Contest math problem about crossing out numbers in the table

Let $a_1,a_2\dots a_n$ be the numbers selected by Ann and $b_1,b_2,\dots b_n$ be the numbers selected by Benjamin.

Lemma: $a_i\geq b_{n+1-i}$ for all $1\leq i \leq n$.

Proof: Consider the set $A$ of all numbers that were eligible when we selected $a_i$ and the set $B$ of all the numbers eligible when we selected $b_{n+1-i}$. Notice that these two sets intersect (because $n-i+1$ rows are eligible in $A$ and $i$ rows are eligible in $B$, and the same happens with the columns) so the claim is true, since $a_i=\max(A)$ and $b_i=\min B$.

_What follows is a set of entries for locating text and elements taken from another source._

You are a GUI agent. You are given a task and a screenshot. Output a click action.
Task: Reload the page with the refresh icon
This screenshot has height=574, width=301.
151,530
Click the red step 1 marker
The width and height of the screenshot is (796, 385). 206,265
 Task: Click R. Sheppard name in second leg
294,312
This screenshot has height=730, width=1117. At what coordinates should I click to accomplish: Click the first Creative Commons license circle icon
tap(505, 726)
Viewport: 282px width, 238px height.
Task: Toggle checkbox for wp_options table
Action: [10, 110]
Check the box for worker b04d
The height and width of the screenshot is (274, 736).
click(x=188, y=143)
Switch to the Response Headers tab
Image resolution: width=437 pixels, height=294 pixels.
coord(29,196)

The problem follows from the lemma:

$\sum\limits_{i=1}^n a_i \geq \sum\limits_{i=1}^n b_{n+1-i} = \sum\limits_{i=1}^n b_i$


And in fact to add to @Jorge's answer strict inequality is not always possible: For any integer $n$ there are $n \times n$ tables $A$ that will force Player A and Player B to have the same sum: Let $A$ be any $n \times n$ table where the entries get larger as you head down a column, and to the right on a row: e.g., $A =[a_{ij}]$ where the $ij$-th entry is $i(n+1) + j$. [Note that all entries of $A$ are distinct.] Then both Player A and Player B will end up picking the diagonal elements of $A$: Player A will end up picking the diagonals southeast to northwest when Player B northwest to southeast.